The function will then return one dataset output (either xlsx file or series of csv files) per organization/individual named in the rules with a share value in the mode column. This will be the filtered_data, with the example shown below:

  • filtered_data: The data to share with an organization. This is a copy of the data parameter with the columns and rows that meet the inclusion rules defined in the sharing rules for the passed organization. It has the same structure as the data argument described above. To continue our example:

FOR: PUBLIC

measures

measureRepID sampleID measure value unit aggregation
ottWW101 pgsOttS101 covN1 0.0402 gcml sin

samples

sampleID siteID collDT saMaterial
pgsOttS101 ottawa-1 2021-02-01 9:00:00 PM rawWW

organizations

organizationID name orgType
lab100 University L100 Lab academ
lab101 University L101 Lab academ

FOR: PHAC

measures

measureRepID sampleID measure value unit aggregation
ottWW101 pgsOttS101 covN1 0.0402 gcml sin

samples

sampleID siteID collDT saMaterial
pgsOttS101 ottawa-1 2021-02-01 9:00:00 PM rawWW
pgsOttS102 ottawa-1 2021-02-26 9:00:00 PM rawWW

organizations

organizationID name orgType
lab100 University L100 Lab academ
lab101 University L101 Lab academ

The above data can then be exported as two separate excel files (or sets of csv files), with one for the public and one for PHAC.

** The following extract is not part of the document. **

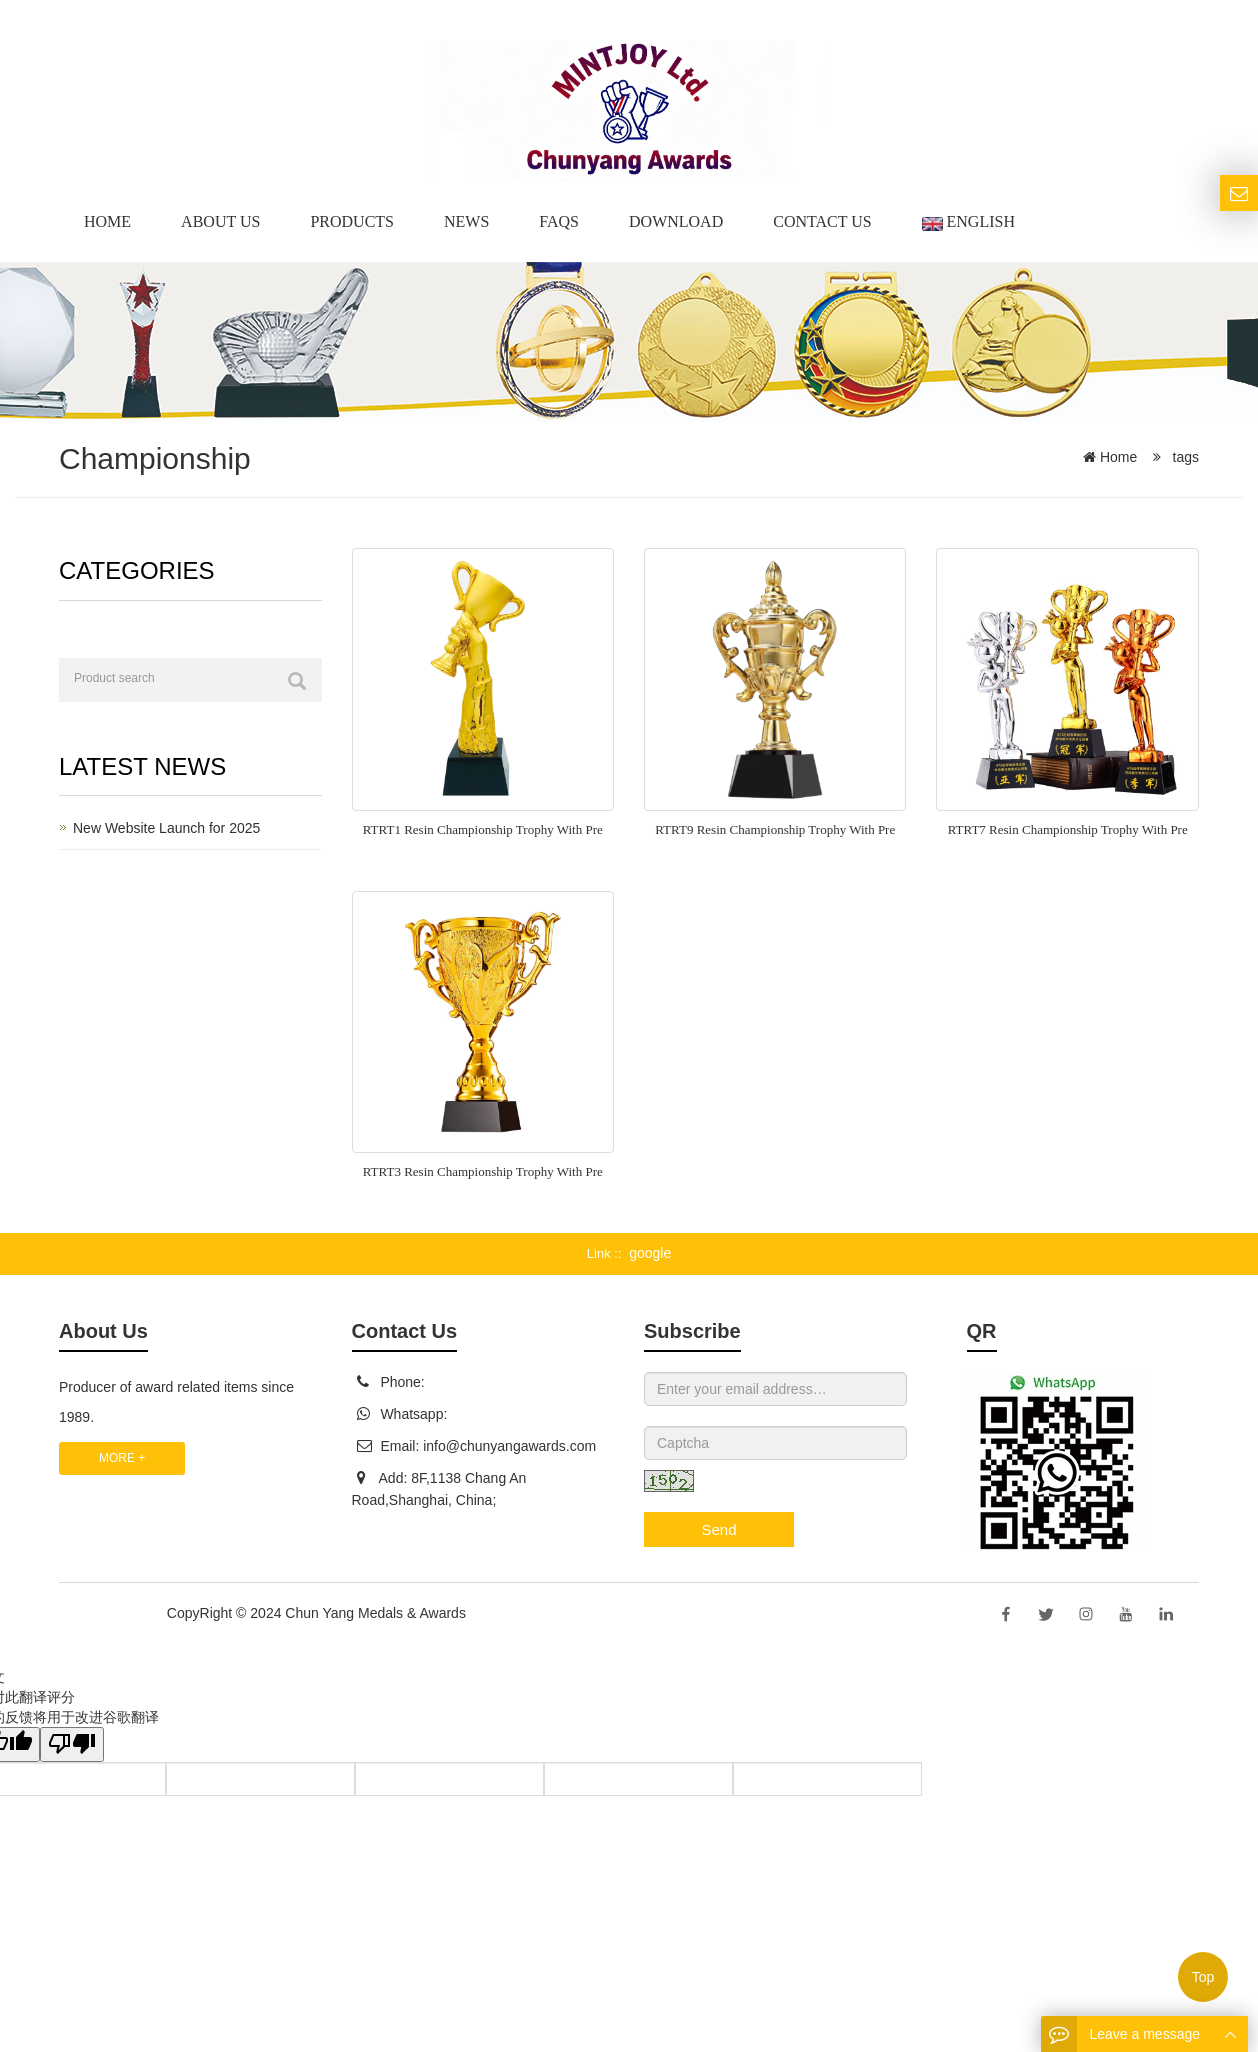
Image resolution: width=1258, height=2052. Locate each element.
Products (352, 221)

  • sharing_summary: A tabular breakdown of entities for whom sharing data was generated, and for each organization it lists the ruleIDs of the applied rules, the tables included in the shared data, and the number of rows for each shared table. An example is shown below:

summary_table:

destination_org rule_ids_used tables_shared number_rows_output
public 1,2,3 measures 1
public 1,2,3 samples 1
public 1,2,3 organizations 2
PHAC 1,3 measures 1
PHAC 1,3 samples 2
PHAC 1,3 organizations 2
  • sharing_rules_summary: A copy of the sharing rules csv, but with an additional column for recording the number of cells selected by each rule. Allows for users to check the fineness of their data filtration, and detect potential errors. As an example:
ruleId table mode key operator value notes selectedCells
1 all select NA NA all 30
2 samples filter collDT in 2021-01-25:2021-02-25 8
3 samples;measures filter sampleID = pgsOttS101;pgsOttS102 14
4 NA share PHAC NA 1;3 20
5 NA share public NA 1;2;3 16

The sharing_summary and sharing_rules_summary tables should be shared with the filtered_data output, along with the sharing_metadata file.

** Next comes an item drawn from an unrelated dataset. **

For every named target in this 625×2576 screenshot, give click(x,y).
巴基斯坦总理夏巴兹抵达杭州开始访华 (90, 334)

Describing the example above,

  1. For the rule with ID 1, it says to include all tables and columns. So all tables and columns were included in the output filtered_data, with only the rows that matched inclusion criteria. If no filtration on rows was provided, the column-based rules set the definition to include all rows in the included columns.
  2. For the rule with ID 2, an additional row was filtered out of samples as one the of entries did not match the inclusion criteria for the collection date.
  3. The rule with ID 3 says that rows with the sampleID of "pgsOttS101" or "pgsOttS102" were included across the measures and samples tables. This meant that only one row that met this criteria in the measures table was included, and the two rows from the samples table that met that criteria were included.
  4. RuleID 4 says to share with PHAC the data that meets the criteria of both 1 and 3, and RuleID 5 says to share with the public the data that meets the criteria of both 1, 2, and 3. So those rules are applied together to generate the two outputs, one for each sharing partner.